Triton is only the third known planetary body in the solar system to have volcanic activity, besides Earth and Jupiter's moon Io. Unlike the geysers of Enceladus, which are believed to be caused by tidal heating, Triton's geysers are the result of solar heating. The dim sunlight causes the frozen nitrogen on the moon's surface to slowly melt and eventually erupt. Active geology also explains the lack of craters on its surface.
"Triton has a nitrogen atmosphere that freezes seasonally in the polar caps," Dr. Hansen-Koharchek said. - "Earth also has an atmosphere made up mostly of nitrogen - can you imagine if our atmosphere froze in winter? But Triton's atmosphere is rarefied, with winds blowing and carrying particles across the surface."

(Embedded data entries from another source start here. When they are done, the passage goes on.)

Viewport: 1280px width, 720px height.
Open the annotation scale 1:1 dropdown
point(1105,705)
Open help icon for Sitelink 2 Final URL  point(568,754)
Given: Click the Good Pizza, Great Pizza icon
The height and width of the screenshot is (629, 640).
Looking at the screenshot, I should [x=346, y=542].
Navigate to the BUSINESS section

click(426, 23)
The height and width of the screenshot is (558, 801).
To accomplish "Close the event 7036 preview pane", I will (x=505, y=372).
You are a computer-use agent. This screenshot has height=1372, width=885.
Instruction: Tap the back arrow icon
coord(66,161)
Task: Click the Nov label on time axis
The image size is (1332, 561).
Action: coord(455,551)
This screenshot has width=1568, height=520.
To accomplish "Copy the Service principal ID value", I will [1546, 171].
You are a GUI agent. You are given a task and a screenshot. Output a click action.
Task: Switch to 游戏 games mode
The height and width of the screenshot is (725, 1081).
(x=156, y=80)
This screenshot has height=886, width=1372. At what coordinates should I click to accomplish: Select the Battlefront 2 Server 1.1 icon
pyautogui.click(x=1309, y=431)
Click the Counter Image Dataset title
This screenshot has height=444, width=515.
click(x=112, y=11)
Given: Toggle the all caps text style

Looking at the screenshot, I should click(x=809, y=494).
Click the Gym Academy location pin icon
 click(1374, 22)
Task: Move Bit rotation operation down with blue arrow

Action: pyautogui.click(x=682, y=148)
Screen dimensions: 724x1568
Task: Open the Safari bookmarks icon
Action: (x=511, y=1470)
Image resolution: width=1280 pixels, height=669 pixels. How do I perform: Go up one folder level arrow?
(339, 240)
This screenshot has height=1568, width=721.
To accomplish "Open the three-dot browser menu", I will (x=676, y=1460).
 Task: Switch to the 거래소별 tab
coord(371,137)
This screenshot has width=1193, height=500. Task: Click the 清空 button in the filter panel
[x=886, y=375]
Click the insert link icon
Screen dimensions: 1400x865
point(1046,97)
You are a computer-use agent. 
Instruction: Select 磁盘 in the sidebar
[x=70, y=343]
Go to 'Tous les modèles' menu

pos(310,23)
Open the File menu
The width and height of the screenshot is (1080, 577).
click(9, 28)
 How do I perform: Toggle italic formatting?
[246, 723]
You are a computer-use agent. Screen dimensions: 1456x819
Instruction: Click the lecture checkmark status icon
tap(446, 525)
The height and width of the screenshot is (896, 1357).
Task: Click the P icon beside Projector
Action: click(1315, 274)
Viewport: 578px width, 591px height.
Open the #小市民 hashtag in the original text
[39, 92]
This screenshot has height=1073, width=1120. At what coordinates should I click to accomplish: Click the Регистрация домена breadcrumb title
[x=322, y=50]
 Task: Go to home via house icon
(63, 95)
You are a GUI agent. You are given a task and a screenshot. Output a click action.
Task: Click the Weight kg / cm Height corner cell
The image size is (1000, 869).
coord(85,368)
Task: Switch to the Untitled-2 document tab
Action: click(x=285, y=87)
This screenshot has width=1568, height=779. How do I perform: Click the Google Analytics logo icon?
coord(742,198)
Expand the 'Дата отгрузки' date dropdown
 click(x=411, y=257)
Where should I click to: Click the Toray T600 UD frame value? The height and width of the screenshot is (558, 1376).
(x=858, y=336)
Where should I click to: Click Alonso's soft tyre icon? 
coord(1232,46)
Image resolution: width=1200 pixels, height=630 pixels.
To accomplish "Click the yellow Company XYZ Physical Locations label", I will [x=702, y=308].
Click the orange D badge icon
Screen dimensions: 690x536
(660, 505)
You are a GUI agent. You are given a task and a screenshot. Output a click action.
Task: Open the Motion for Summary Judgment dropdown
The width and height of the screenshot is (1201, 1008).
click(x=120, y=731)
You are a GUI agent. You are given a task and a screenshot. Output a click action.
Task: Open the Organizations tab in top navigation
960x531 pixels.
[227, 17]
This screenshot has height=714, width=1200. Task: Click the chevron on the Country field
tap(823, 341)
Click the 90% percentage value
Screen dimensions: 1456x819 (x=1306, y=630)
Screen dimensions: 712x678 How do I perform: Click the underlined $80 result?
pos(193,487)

"Voyager 2 is the only spacecraft to visit Triton back in 1989. Another NASA mission to study Triton, known as TRIDENT, was selected as a finalist in 2020, but was ultimately rejected in NASA's final selection round in 2021.
"TRIDENT would have established the existence of a subsurface ocean, the first step in exploring the oceanic world," Dr. Hansen-Koharchek said. - "TRIDENT would have a near-infrared spectrometer that would allow us to map the distribution of ice (N2, CH4, CO, CO2 and H2O) across the surface of Triton for the first time (Voyager had no near-infrared spectrometer, so all we know about composition is what we can see from Earth)."